In total, she’s attended 30 of the 40 annual events. She had her perfect attendance streak as a faculty member broken in 2015 when a back injury kept her away.
“I didn’t get to go and that just about killed me,” Hill says.
But she will make her return with a Hinds team this year for the event’s 40th anniversary, which happens March 16 to 19 at her alma mater, Mississippi State University.
Q. Why is the NCLC such a special event?
A. It’s an incredible opportunity for students to see the job opportunities that are available in the industry and to work as a team in preparing for the competition. They get to also network with other students at other colleges.
Through the years, I’ve just listened to what the students have said and they compare our program to other programs and I think it solidifies that ‘Hey, this is a viable career choice that I’m making here’ because there are jobs available and there are good programs in the country. They get to see what they are going to be doing in the industry just by the nature of the events that they’re in and the diversity that there is there, as well as compare their college with other colleges and talk to fellow students in other programs.
Q. How has the event changed since you first attended?
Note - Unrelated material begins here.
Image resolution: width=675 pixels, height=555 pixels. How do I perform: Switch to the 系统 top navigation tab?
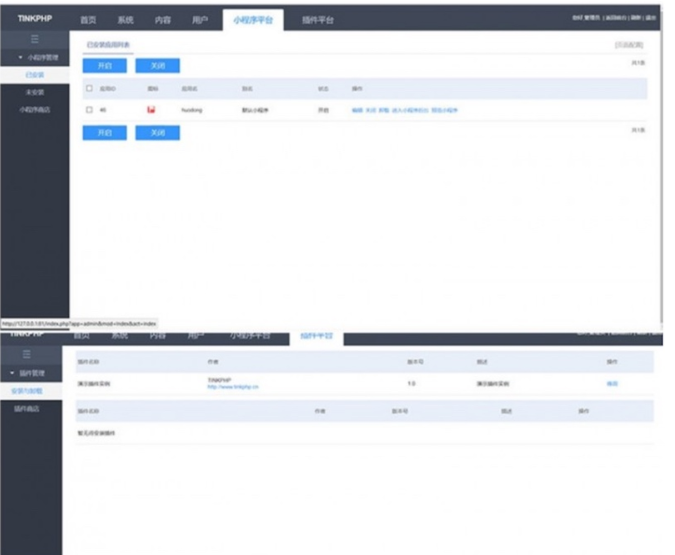[125, 19]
A. Every so often, we add new events that relate to what’s happening in the industry. I know this year we are adding landscape lighting as a new event. That’s a good one. We’ve added the computer aided design type events and 3-D design. That’s a sign of the times when you add those kinds of events. I think the competition has tried to stay up with the changes that are in the industry.
Another thing, we actually started this when we hosted the competition in 2003. I had worked with a friend of mine who I knew was just a guru at Microsoft Access and Excel programs. I asked her to manage the scoring for us in 2003. Ever since then, every host school or NALP has hired Susan Sudduth to manage scoring. I think our scoring has been more consistent by Susan being involved.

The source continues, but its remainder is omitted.